The most contentious issue was the proposed new definition of client money. The SRA said it was “clearly told” that it would force all firms to change their systems and incur significant costs in doing so.

“This would impose a cost of compliance that does not exist for any of our other reforms. While many firms have been positive about the changes to the definition, the majority wish to continue to operate as they do now and feel strongly about doing so.”

One example was the treatment of VAT. Currently, VAT is not payable on advance payments held in the client account until the matter is billed, as these funds do not belong to the firm.

But changing the definition as proposed would make VAT payable by the firm at an earlier stage than at present. This in turn would mean that firms would need to change their accounting systems and software to accommodate earlier VAT payments.

Several firms – mainly litigation practices – also told the regulator that a restriction on holding payments on account in client account would deter their clients from making advance payments at all and significantly affect the viability of their business.

“It is common practice for litigation firms to require payment on account due to the risks of non-payment.”

The revised definition says that all monies paid in advance for fees and disbursements before a bill has been issued must be paid into client account.

It provides an exemption so that where the only client money that is received is advance payments for fees and unpaid disbursements for which the firm is liable, that money does not have to be held in client account.

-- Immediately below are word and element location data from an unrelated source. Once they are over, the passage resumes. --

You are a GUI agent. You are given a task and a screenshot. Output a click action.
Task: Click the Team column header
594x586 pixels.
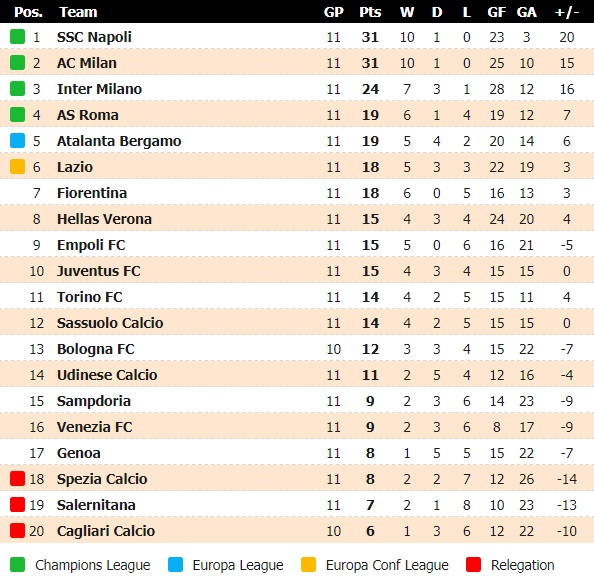(x=78, y=12)
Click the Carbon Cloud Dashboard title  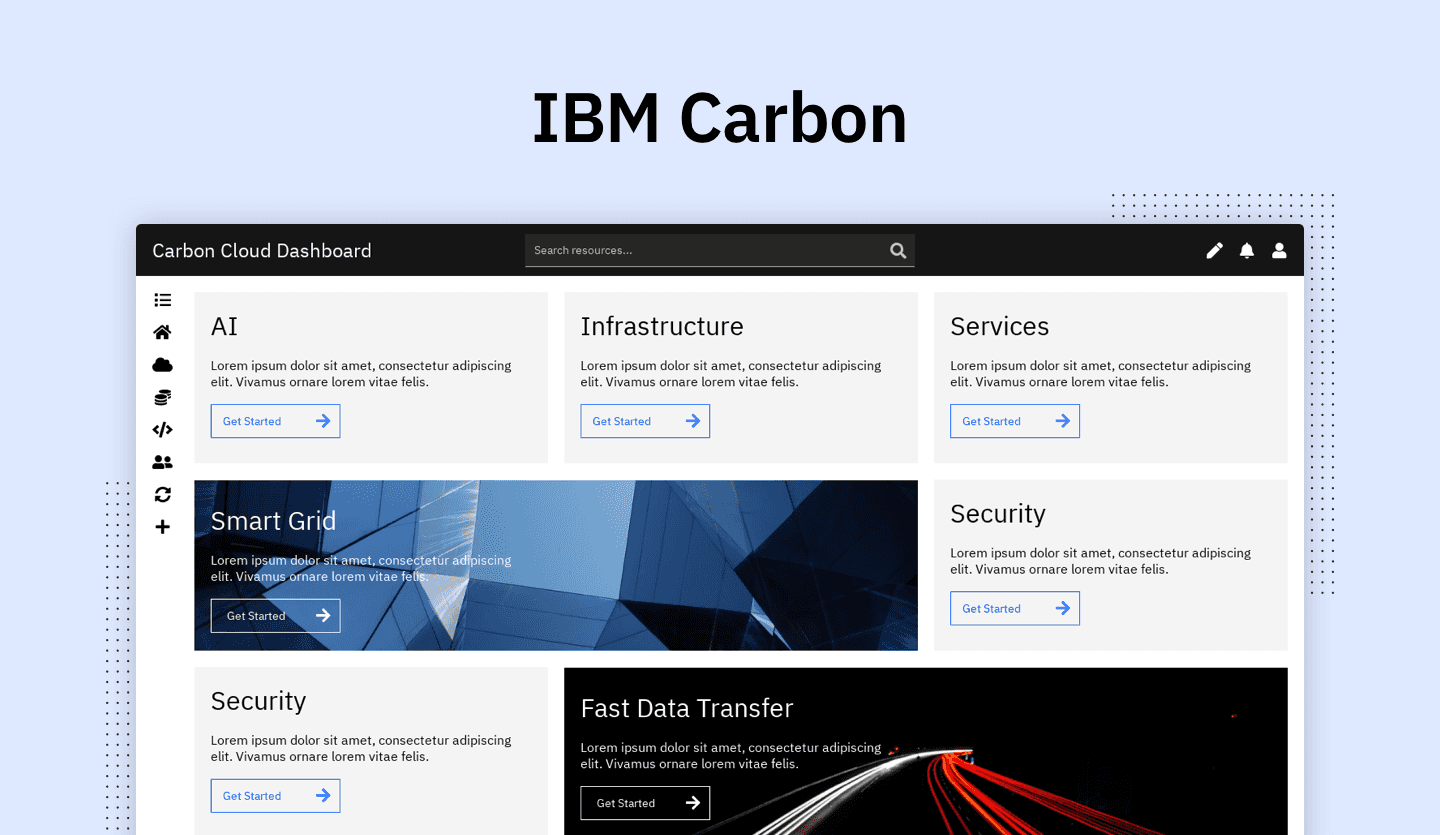coord(262,251)
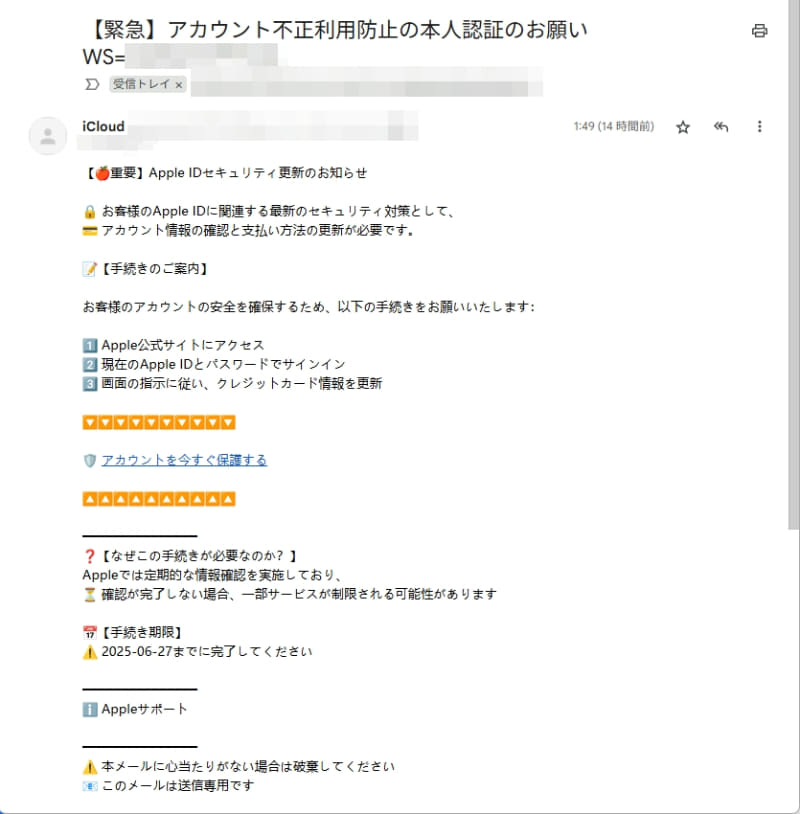Star the iCloud email

pyautogui.click(x=681, y=127)
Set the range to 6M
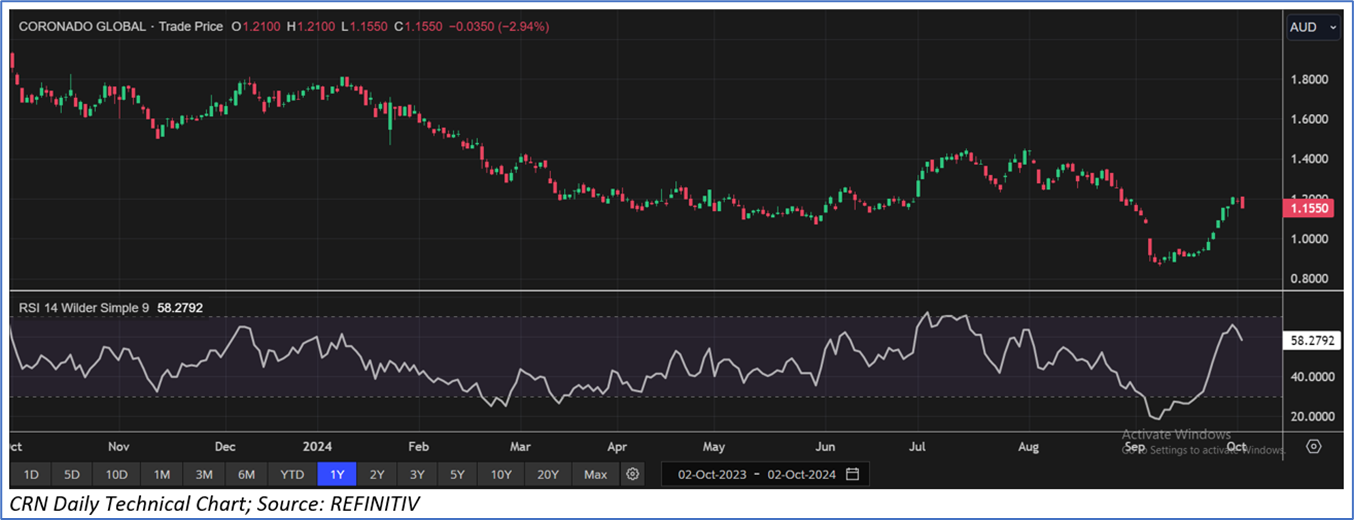 coord(246,474)
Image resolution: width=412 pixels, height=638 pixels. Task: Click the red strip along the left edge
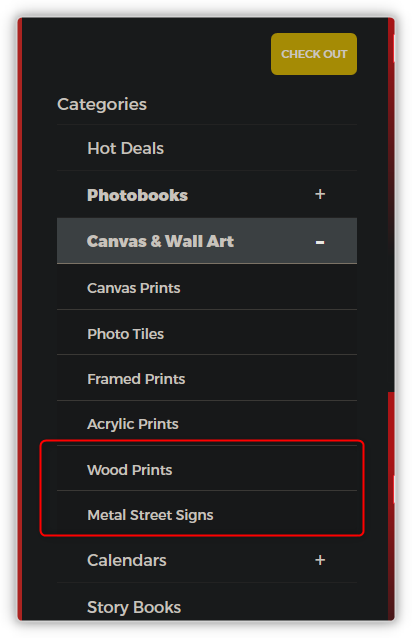click(20, 319)
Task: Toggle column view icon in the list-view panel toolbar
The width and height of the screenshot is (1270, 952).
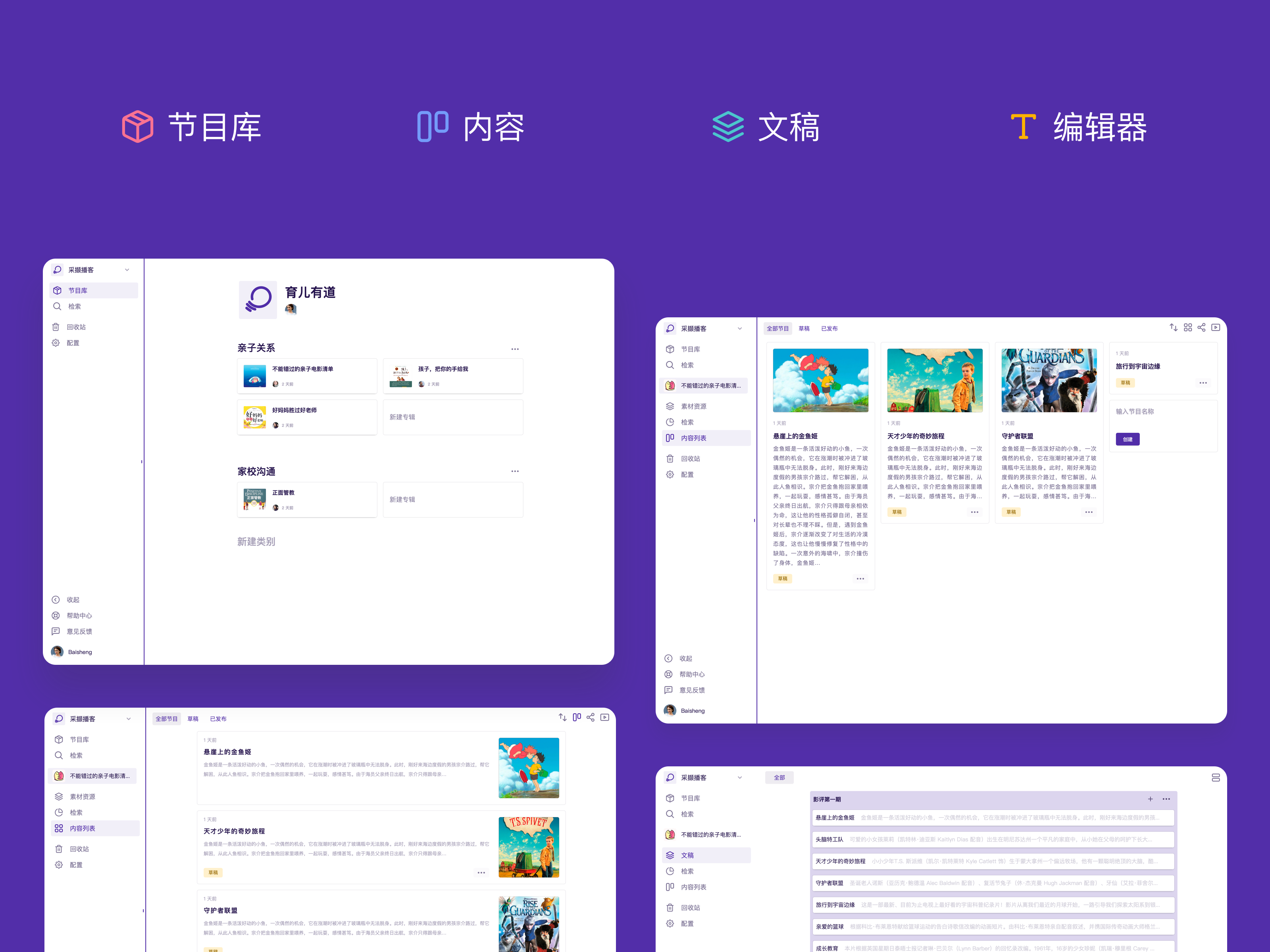Action: coord(576,717)
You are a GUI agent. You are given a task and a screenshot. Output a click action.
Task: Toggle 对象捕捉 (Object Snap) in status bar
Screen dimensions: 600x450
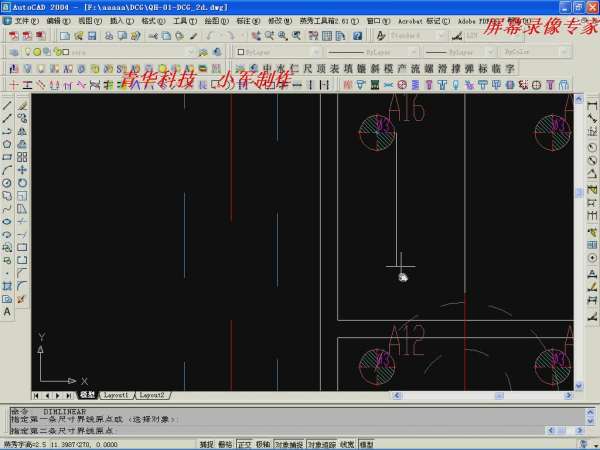pyautogui.click(x=288, y=444)
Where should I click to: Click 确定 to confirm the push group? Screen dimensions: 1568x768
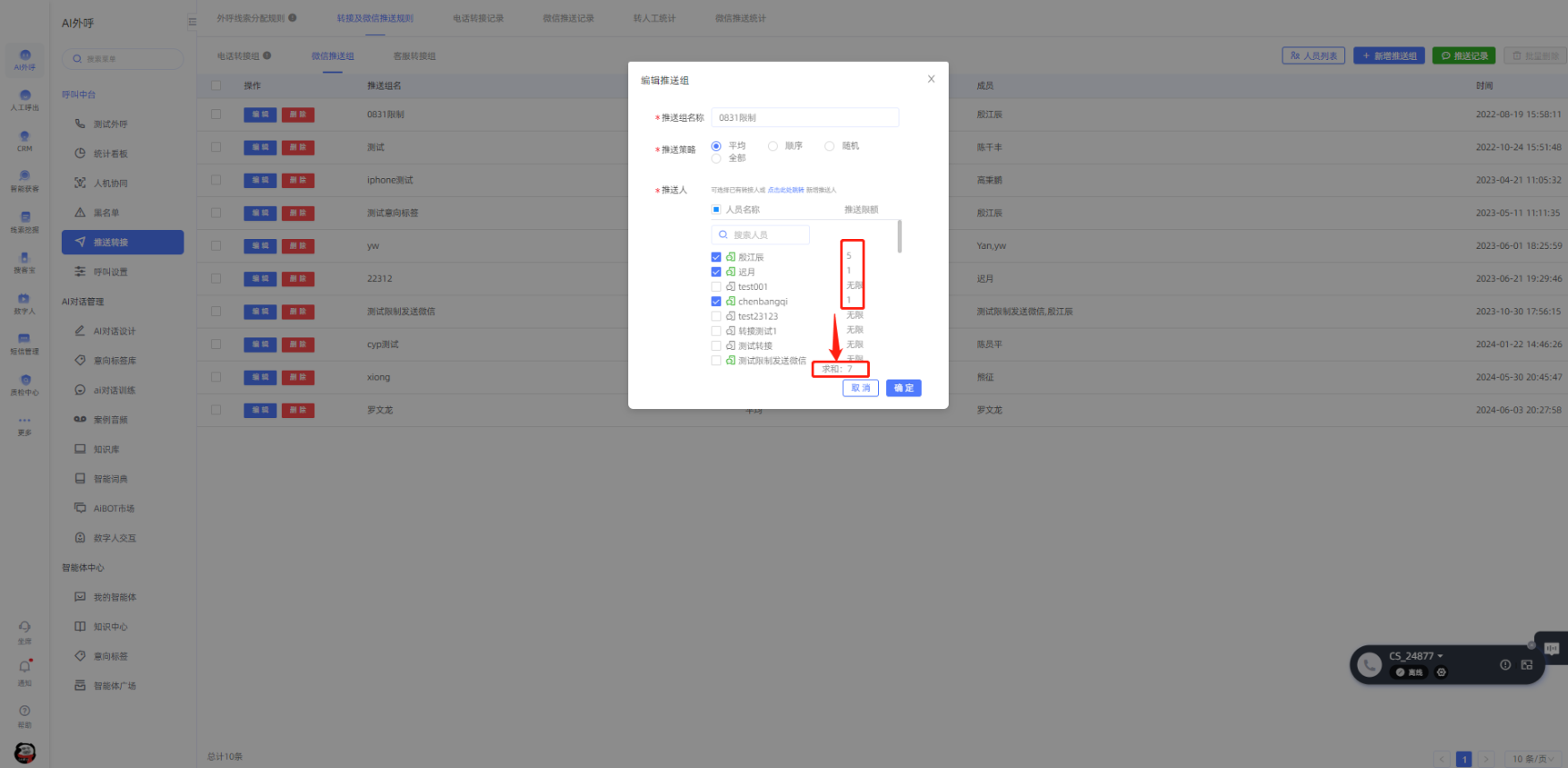[x=903, y=388]
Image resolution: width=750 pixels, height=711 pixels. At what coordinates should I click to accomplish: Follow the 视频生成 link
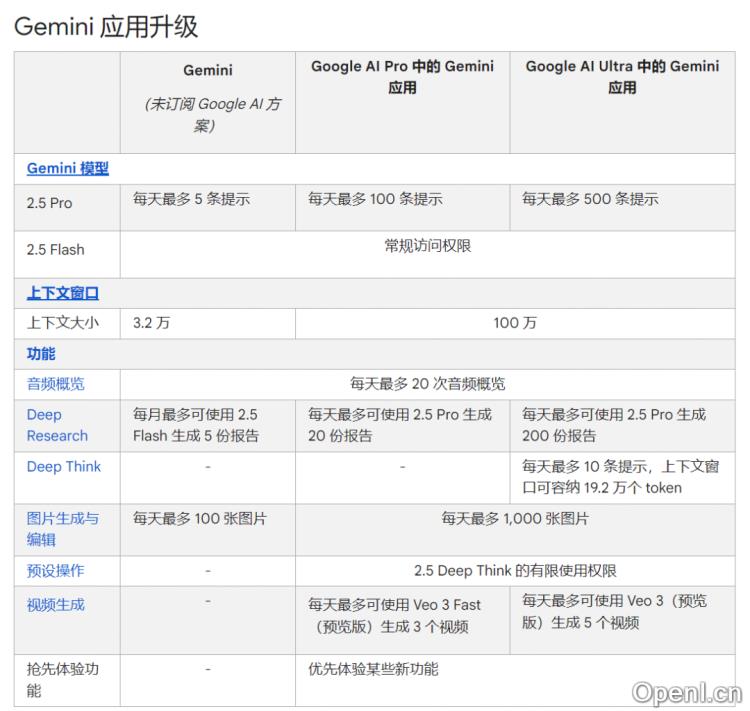[x=56, y=605]
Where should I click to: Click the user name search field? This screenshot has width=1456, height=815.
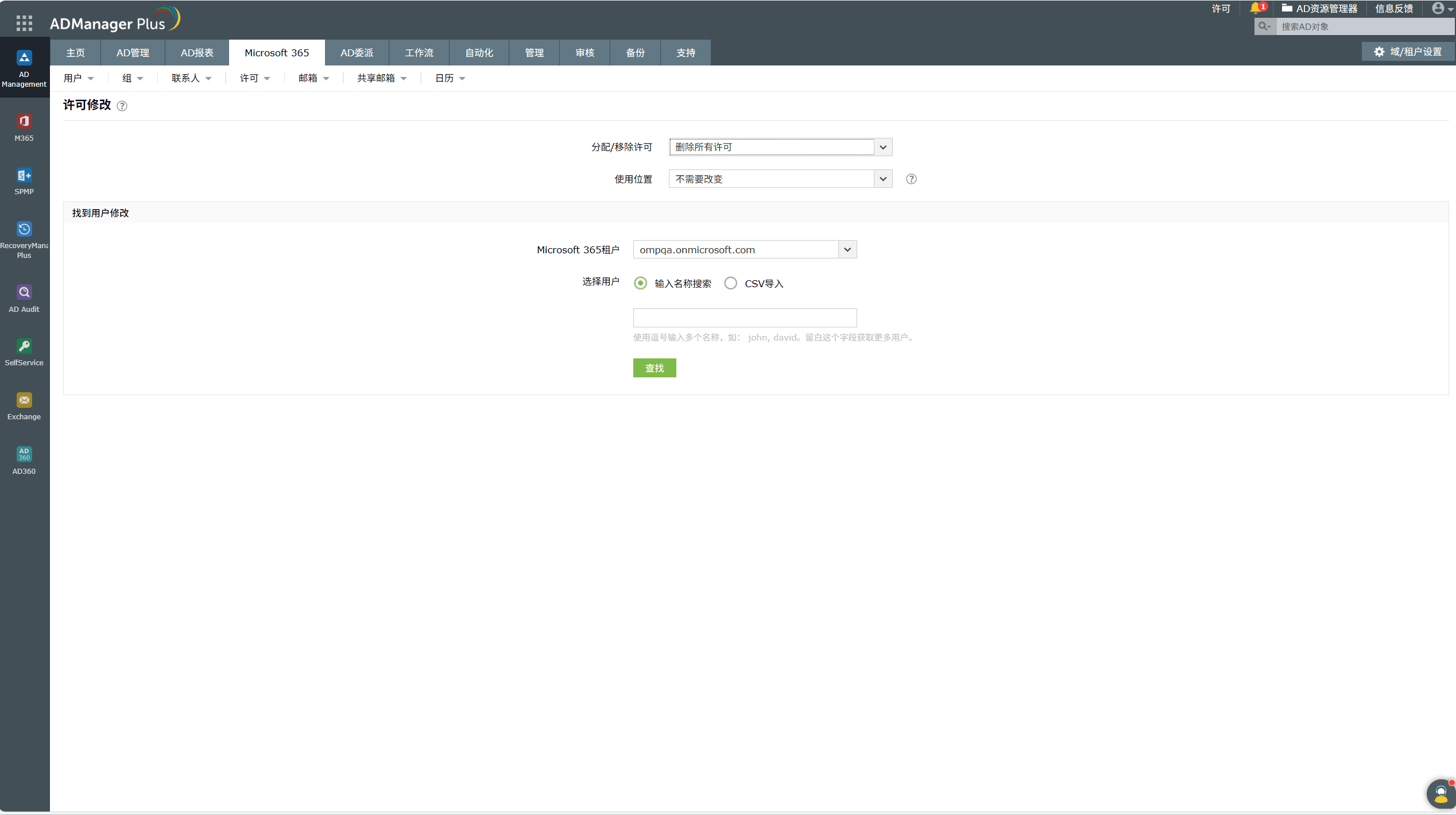[x=744, y=318]
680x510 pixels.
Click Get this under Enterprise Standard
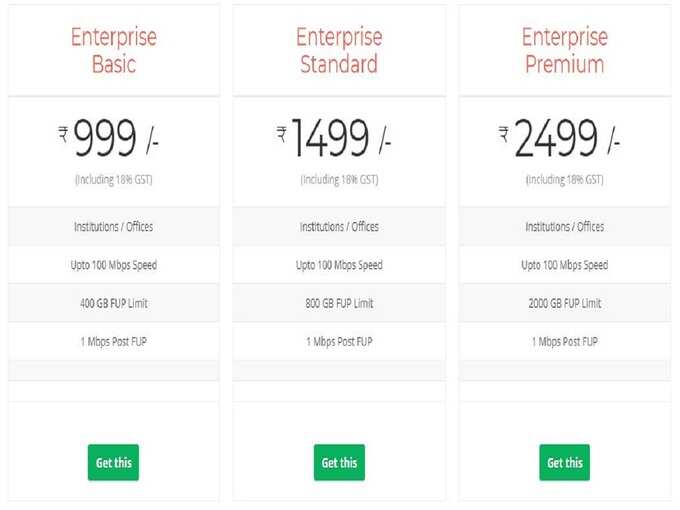tap(339, 462)
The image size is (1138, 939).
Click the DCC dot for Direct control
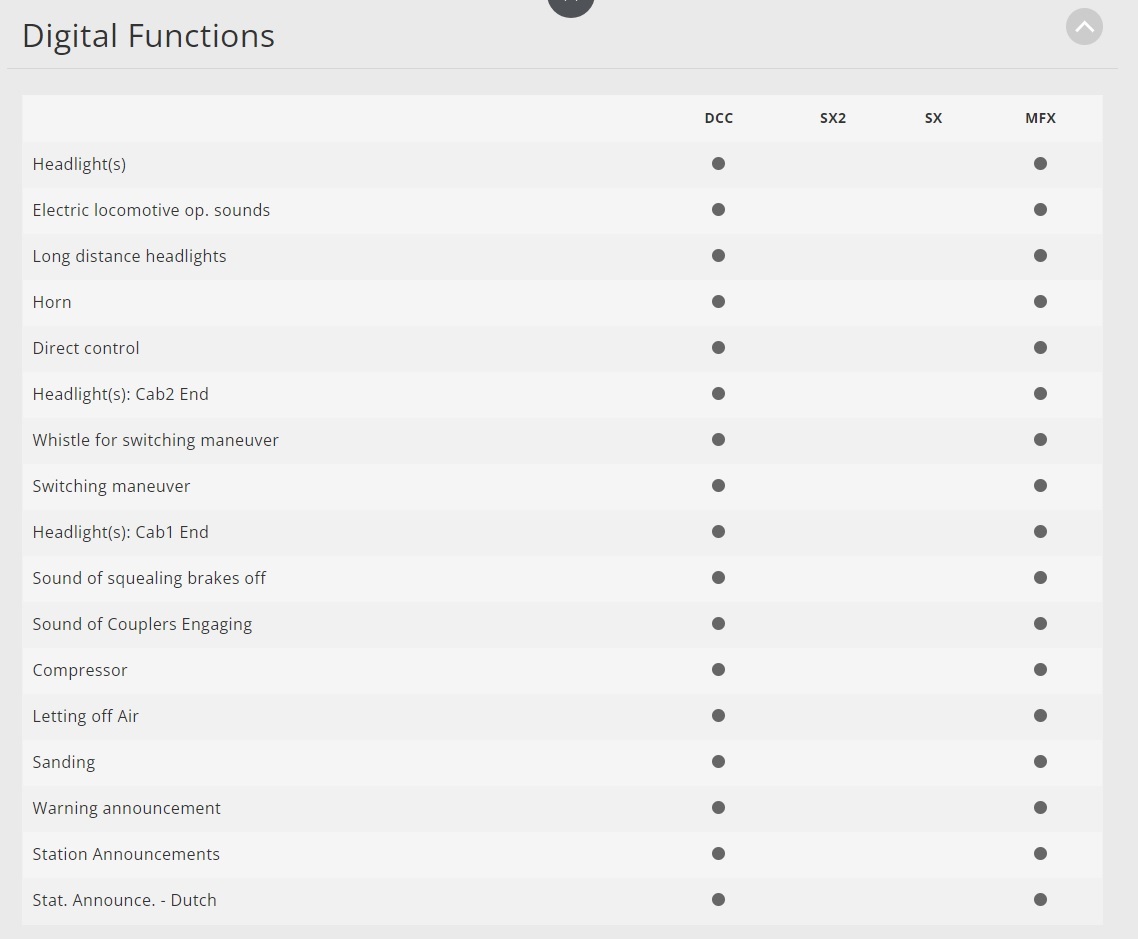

There was general support for TPMAs. The SRA will require that TPMA providers will have to be regulated by the Financial Conduct Authority, while solicitors would be required to assess the suitability of the product in the particular circumstances and for the particular client.

“We would also expect that clients understand that the basis on which the money is held and that it is different to a regular client account.”

The solicitor would not be responsible for the monies in the TPMA, as these are held by the TPMA provider and are not under the solicitor’s direct control. The solicitor will however be required to ensure that they comply with the requirements in the accounts rules relating to the use of TPMAs.

In a briefing yesterday on the changes, Mr Passmore said that if the interest in TPMAs that has been signalled to the regulator was borne out, then indemnity insurance costs and even the size of the SRA itself could fall.

More generally, the SRA acknowledged that the new rules would mean a change in approach for many firms.

“The new rules are intended to give firms more flexibility to decide what is best for their clients and for their business while being very clear as to the standards we expect.

“We expect that many firms, at least at first, will continue to operate as they do under the current rules and in doing so will remain compliant with the new accounts rules. For those firms that want to make changes, we will be providing a range of supporting materials through our toolkit.”

Other changes to the rules include removing the reference to the firm’s compliance officer for finance and administration (COFA) being jointly and severally liable with the firm’s managers, for compliance.

“This emphasises the responsibility of the firm’s managers for ensuring that the requirements in the accounts rules are embedded within the firm’s systems. The COFAs responsibilities remain unchanged from the current position.”

It also introduces a rule exempting payments from the Legal Aid Agency from being held in client account.